Understanding Trauma and Coping Mechanisms
February 3, 2024
Welcome to Part 8 of
Making Lived Experiences Matter! In our previous session, we introduced the concept of trauma. Today, we'll explore trauma in greater detail and discuss coping mechanisms in depth.
Recap of Last Session
We learned that when doubts turn into discomfort, it’s crucial to address them. Our bodies are both the root and remedy of this discomfort. Trauma often begins with feelings of uncertainty and can escalate from “I don’t know” to “I can’t” and eventually “I won’t.” At this point, coping mechanisms take over rather than conscious choices.
The Role of the Brain
- Pre-frontal Cortex: This part of the brain helps us make decisions, engage in discussions, and manage disagreements.
- Ideal Scenario: We should ideally manage discomfort, regulate our bodies, and maintain conversations using our thinking brain.
- Reality Check: Many of us, including myself, resort to coping mechanisms rather than making choices, especially when decision-making skills are underdeveloped in childhood.
What is Trauma?
Trauma isn’t limited to severe events like abuse. It can develop gradually through ongoing anxiety and coping mechanisms. Over time, coping mechanisms become habitual and can lead to unhealthy personality labels and pathologization.
The Six Coping Mechanisms
- Feeding: Using food for comfort can lead to stress eating or loss of appetite. In adults, this might escalate to issues like alcoholism.
- Fight: Reacting to anxiety by opposing or attacking, resulting in anger and difficulties in engaging in discussions.
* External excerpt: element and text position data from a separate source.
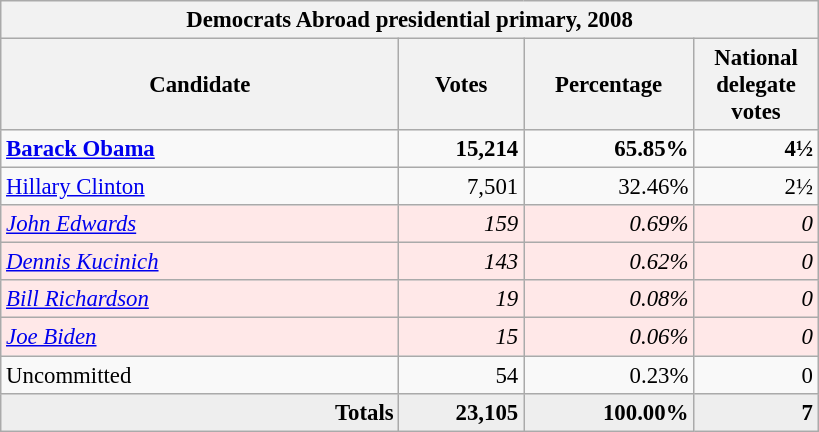
Bill Richardson [200, 299]
Barack Obama [200, 149]
Dennis Kucinich [200, 262]
0.69% [609, 224]
Totals [200, 412]
Uncommitted [200, 375]
100.00% [609, 412]
Joe Biden [200, 337]
Percentage [609, 85]
Candidate [200, 85]
7,501 [462, 187]
Hillary Clinton [200, 187]
32.46% [609, 187]
15,214 [462, 149]
Democrats Abroad presidential primary, 2008 [410, 20]
159 [462, 224]
0.23% [609, 375]
15 [462, 337]
John Edwards [200, 224]
65.85% [609, 149]
4½ [756, 149]
7 [756, 412]
Votes [462, 85]
0.62% [609, 262]
143 [462, 262]
19 [462, 299]
0.06% [609, 337]
0.08% [609, 299]
54 [462, 375]
23,105 [462, 412]
2½ [756, 187]
National delegate votes [756, 85]
For the text-containing cell, return its midpoint in [x, y] coordinate format. 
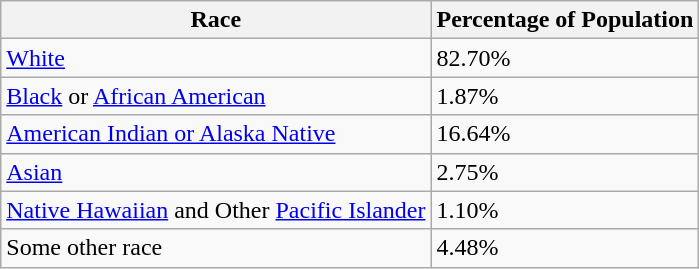
American Indian or Alaska Native [216, 134]
Race [216, 20]
2.75% [565, 172]
Some other race [216, 248]
Asian [216, 172]
82.70% [565, 58]
Black or African American [216, 96]
1.87% [565, 96]
White [216, 58]
16.64% [565, 134]
1.10% [565, 210]
Native Hawaiian and Other Pacific Islander [216, 210]
Percentage of Population [565, 20]
4.48% [565, 248]
Determine the (X, Y) coordinate at the center of the cell enclosing the given text.  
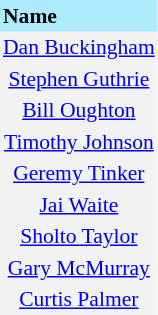
Stephen Guthrie (79, 79)
Gary McMurray (79, 268)
Bill Oughton (79, 110)
Timothy Johnson (79, 142)
Sholto Taylor (79, 236)
Geremy Tinker (79, 174)
Dan Buckingham (79, 48)
Name (79, 16)
Jai Waite (79, 205)
Search for the cell housing the specified text and yield its (X, Y) center coordinate. 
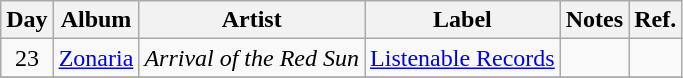
Artist (252, 20)
Label (463, 20)
Notes (594, 20)
Ref. (656, 20)
Album (96, 20)
23 (27, 58)
Listenable Records (463, 58)
Arrival of the Red Sun (252, 58)
Day (27, 20)
Zonaria (96, 58)
From the cell containing the given text, extract its center point as (X, Y) coordinate. 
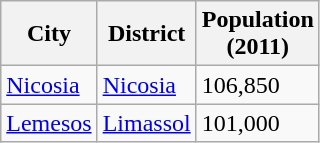
Limassol (146, 123)
City (49, 34)
District (146, 34)
Population(2011) (258, 34)
101,000 (258, 123)
Lemesos (49, 123)
106,850 (258, 85)
Pinpoint the cell where the given text exists, returning its (X, Y) midpoint coordinate. 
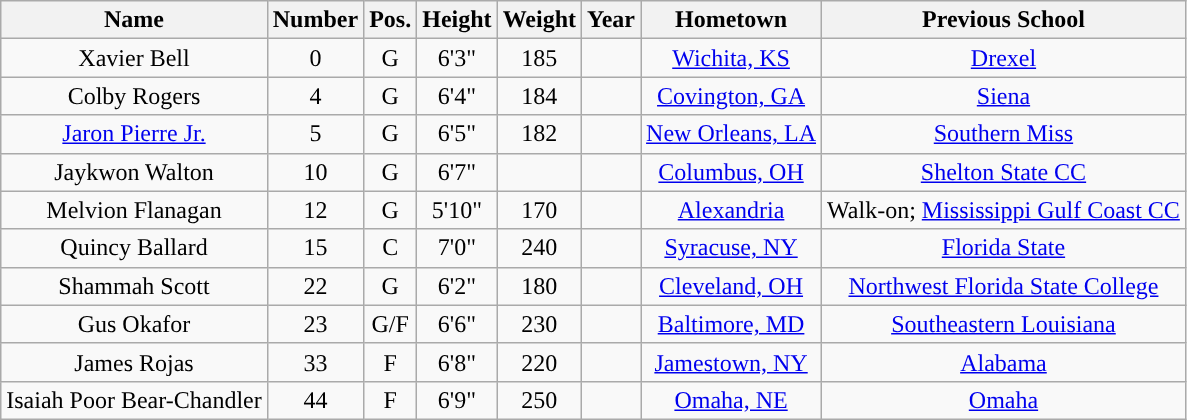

- Flight: Avoiding or escaping from problems, which can manifest as excessive work, mobile addiction, or denial.
- Freeze: Becoming numb or lethargic in response to overwhelming discomfort, leading to inaction or exhaustion.
- Fawning: People-pleasing to avoid conflict, which can cause anxiety and make it hard to ask for help.
- Fornicating: Channeling or controlling sexual energy in unhealthy ways, including addiction or complete abstinence.
Key Takeaways
- Awareness: Reflect on your own coping mechanisms and those of people around you.
- Support: Understand how to support others who may be struggling with these coping mechanisms.
- Unlearning Patterns: Work on recognizing and addressing these coping mechanisms to avoid labeling them as personality disorders.